§ Your goal
The entries below hold a line with "UrbanSofa (659, 138)" and a line with "CBW voorwaarden (536, 2329)". Return those lines and all that lie between them, exactly and only.

§ Extracted material

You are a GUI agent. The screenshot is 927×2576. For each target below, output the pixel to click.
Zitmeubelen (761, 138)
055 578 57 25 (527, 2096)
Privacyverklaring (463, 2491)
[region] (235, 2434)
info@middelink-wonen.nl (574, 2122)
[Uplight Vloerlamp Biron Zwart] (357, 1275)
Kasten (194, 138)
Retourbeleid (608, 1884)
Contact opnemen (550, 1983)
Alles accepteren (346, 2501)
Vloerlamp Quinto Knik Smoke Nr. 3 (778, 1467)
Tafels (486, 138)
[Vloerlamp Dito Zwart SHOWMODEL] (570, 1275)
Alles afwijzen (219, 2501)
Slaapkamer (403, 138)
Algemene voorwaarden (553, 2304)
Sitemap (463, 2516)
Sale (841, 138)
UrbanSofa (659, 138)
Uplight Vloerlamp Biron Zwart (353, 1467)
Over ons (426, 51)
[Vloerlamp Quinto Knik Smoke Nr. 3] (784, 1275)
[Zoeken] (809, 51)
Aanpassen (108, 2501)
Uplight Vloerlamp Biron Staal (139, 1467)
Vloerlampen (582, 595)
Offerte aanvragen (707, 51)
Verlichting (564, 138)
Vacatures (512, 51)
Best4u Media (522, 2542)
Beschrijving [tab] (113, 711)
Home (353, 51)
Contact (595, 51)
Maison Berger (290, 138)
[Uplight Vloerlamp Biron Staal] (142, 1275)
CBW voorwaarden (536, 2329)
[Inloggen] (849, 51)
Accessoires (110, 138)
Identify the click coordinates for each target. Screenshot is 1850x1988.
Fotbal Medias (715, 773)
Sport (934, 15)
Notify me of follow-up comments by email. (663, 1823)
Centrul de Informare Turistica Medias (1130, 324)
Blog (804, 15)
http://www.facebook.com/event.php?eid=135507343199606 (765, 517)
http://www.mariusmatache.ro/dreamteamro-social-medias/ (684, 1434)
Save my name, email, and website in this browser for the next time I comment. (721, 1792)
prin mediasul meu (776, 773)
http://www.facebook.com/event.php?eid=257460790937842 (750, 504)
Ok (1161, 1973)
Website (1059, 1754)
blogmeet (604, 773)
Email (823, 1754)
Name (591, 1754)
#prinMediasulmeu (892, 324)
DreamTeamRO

§ Exercise output
UrbanSofa (659, 138)
Uplight Vloerlamp Biron Zwart (353, 1467)
Over ons (426, 51)
[Vloerlamp Quinto Knik Smoke Nr. 3] (784, 1275)
[Zoeken] (809, 51)
Aanpassen (108, 2501)
Uplight Vloerlamp Biron Staal (139, 1467)
Vloerlampen (582, 595)
Offerte aanvragen (707, 51)
Verlichting (564, 138)
Vacatures (512, 51)
Best4u Media (522, 2542)
Beschrijving [tab] (113, 711)
Home (353, 51)
Contact (595, 51)
Maison Berger (290, 138)
[Uplight Vloerlamp Biron Staal] (142, 1275)
CBW voorwaarden (536, 2329)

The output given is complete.